TASK DETAILS ::
Reproduce the data below verbatim, line by line, omitting the pictures.

RECORDED DATA ::

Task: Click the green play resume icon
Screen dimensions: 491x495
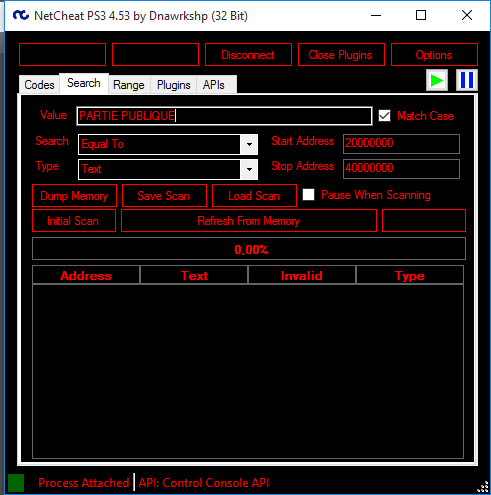Action: tap(437, 80)
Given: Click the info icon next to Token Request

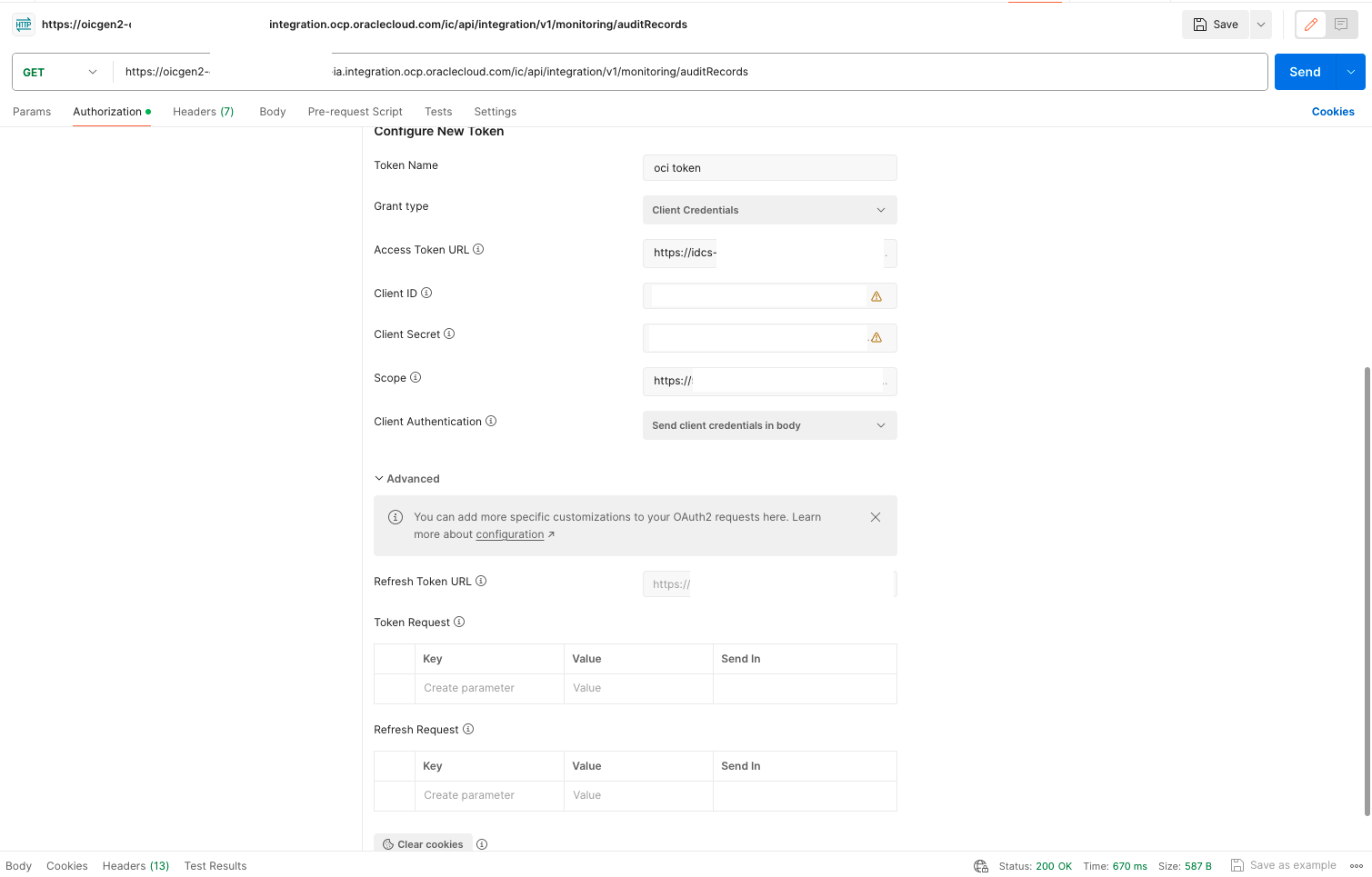Looking at the screenshot, I should (x=460, y=622).
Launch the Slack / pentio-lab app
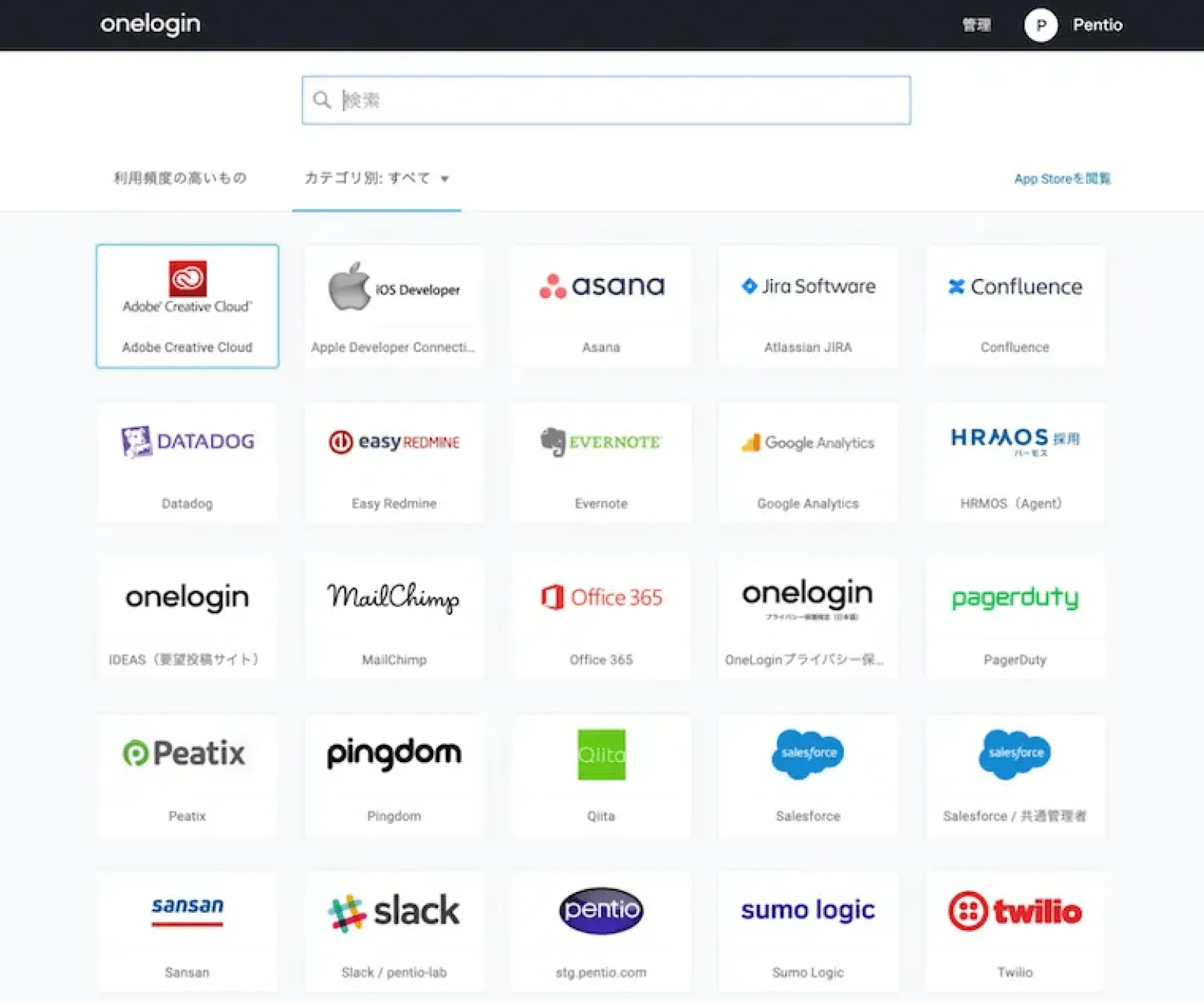Viewport: 1204px width, 1003px height. [394, 931]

EXPECTED ANSWER ::
Task: Click the green play resume icon
Screen dimensions: 491x495
Action: tap(437, 80)
Given: Click the info icon next to Token Request

Looking at the screenshot, I should (x=460, y=622).
Launch the Slack / pentio-lab app
Viewport: 1204px width, 1003px height. [394, 931]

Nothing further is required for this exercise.